Melissa, you ask an interesting question. To be honest, carbohydrates are just one of many recommendations within the Dietary Guidelines for Americans. Carbohydrates are more than just a vehicle for calories, they also provide essential vitamins and nutrients. Every eating occasion, breakfast, lunch, dinner, and snacks, is a an opportunity to improve your health by making smart dietary choices. Choose foods that taste good, but that also provide you with important nutrients, including carbohydrates, fats, and protein as well as essential vitamins and minerals (e.g., calcium, potassium, vitamin A, C, and E). The key is to make sure that over the course of a week, you are eating a variety of foods, like low fat milk and yogurt, fruits and vegetables, lean meats (e.g., chicken, porkloin, sirloin), whole grain breads and cereals, and high fiber foods to achieve an overall healthful diet. For more information about carbohydrates see our Backgrounder on Carbohydrates and Sugars:

--Liz Rahavi, RD
Associate Director, Health & Wellness
International Food Information Council Foundation

By Liz Rahavi, RD on   Tuesday, July 20, 2010

Re: 2010 Food & Health Survey Reveals Diet and Exercise are “Weighty” Issues for Many Consumers

It will be interesting to see whether First Lady Michelle Obama will really have any impact on how American's approach healthy eating. I'm curious also to see how American responses to some of the questions listed above compare to consumers in Europe and elsewhere. I think food is one of those topics where cultural differences still really stand out.

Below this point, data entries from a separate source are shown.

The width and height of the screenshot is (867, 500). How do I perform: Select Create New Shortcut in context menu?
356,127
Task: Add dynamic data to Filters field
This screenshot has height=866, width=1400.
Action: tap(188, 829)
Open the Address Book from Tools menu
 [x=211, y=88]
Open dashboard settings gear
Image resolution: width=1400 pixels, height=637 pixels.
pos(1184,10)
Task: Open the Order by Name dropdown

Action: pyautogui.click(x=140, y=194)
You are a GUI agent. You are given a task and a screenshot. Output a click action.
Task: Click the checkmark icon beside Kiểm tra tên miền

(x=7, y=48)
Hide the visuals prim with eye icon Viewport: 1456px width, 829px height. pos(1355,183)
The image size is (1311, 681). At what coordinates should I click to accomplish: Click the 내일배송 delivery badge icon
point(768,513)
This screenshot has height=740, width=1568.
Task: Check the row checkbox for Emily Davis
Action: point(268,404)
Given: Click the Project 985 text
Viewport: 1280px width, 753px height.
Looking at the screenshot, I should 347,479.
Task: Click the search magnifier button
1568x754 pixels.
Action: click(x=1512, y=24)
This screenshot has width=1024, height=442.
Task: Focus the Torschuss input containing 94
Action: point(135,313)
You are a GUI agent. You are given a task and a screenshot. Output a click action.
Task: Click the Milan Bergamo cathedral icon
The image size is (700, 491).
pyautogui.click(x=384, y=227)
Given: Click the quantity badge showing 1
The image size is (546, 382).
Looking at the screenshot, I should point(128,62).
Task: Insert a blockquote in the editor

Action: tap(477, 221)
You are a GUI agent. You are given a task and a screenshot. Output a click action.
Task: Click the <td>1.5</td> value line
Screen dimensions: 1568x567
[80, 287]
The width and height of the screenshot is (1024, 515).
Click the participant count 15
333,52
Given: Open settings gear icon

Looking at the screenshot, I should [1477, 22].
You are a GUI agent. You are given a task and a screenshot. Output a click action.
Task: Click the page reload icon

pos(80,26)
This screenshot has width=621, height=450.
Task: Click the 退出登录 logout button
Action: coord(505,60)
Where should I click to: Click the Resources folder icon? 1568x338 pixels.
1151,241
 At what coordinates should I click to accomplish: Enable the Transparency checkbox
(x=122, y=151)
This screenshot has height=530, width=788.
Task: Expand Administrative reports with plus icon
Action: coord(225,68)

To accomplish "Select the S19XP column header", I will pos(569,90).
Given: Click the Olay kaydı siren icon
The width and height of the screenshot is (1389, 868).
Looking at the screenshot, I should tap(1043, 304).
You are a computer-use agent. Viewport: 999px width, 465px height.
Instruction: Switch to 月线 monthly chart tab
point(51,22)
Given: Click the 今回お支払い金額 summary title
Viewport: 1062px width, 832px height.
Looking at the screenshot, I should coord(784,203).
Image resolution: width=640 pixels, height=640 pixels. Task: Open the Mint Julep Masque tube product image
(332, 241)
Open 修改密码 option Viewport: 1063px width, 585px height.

Great blog, by the way. Well done.

By World Food Inc. on   Friday, March 25, 2011

Re: 2010 Food & Health Survey Reveals Diet and Exercise are “Weighty” Issues for Many Consumers

In response to Melissa's post - I agree that a lot of grains in your diet may not be ideal. However, carbohydrates come in many forms. The complex carbohydrates found in vegetables will add nutrients, vitamins and minerals to your diet, give you natural energy, replenish your supply of digestive enzymes, and not leave you heavy or put on weight.